Samsung Gets Headlines For Exploding Batteries, But It’s Not The First Or Last Image courtesy of Reddit
While Samsung is receiving a lot of media attention this month for overheating battery issues in the new Galaxy Note 7 smartphone and the following non-recall, it’s easy to forget that overheating, occasionally exploding batteries are an issue that has come along with the popularity of lithium-ion batteries. They’ve caused issues in everything from baby monitors to airliners to e-cigarettes to hoverboards, as well as an awful lot of portable computers.
There are probably multiple lithium-ion batteries within your reach right now: I have a laptop computer, a smartphone, and a backup power bank for my phone here in my computer bag, for example. The problem with lithium-ion batteries is that progress has led to more powerful and ever-smaller batteries.

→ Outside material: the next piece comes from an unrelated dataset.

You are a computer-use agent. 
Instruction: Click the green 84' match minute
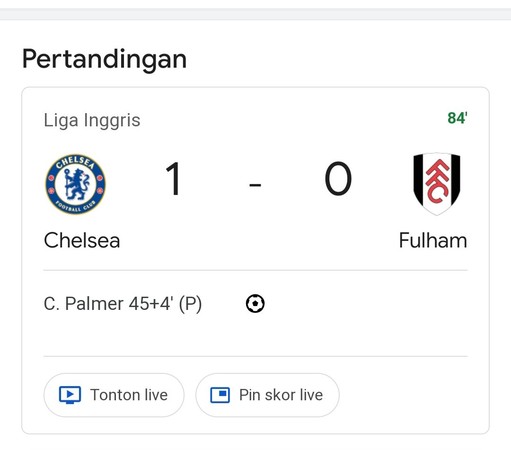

However, the Note 7 certainly isn’t alone in having a problem that causes occasional fires. When something goes wrong –– the manufacturing defect in these phones, or example –– the power coursing through a tiny battery pack can become volatile and cause overheating or fires.
“When this goes bad, it goes catastrophically bad in a very high-profile way,” a professor in the materials engineering program at Carnegie Mellon University told CNN.
That means until we banish manufacturing problems or until humans discover a better device for storing electric power, we’re stuck with millions of devices that work fine every day… and a few that may explode, especially when they’re treated poorly, manufactured wrong, or plugged into a substandard charger.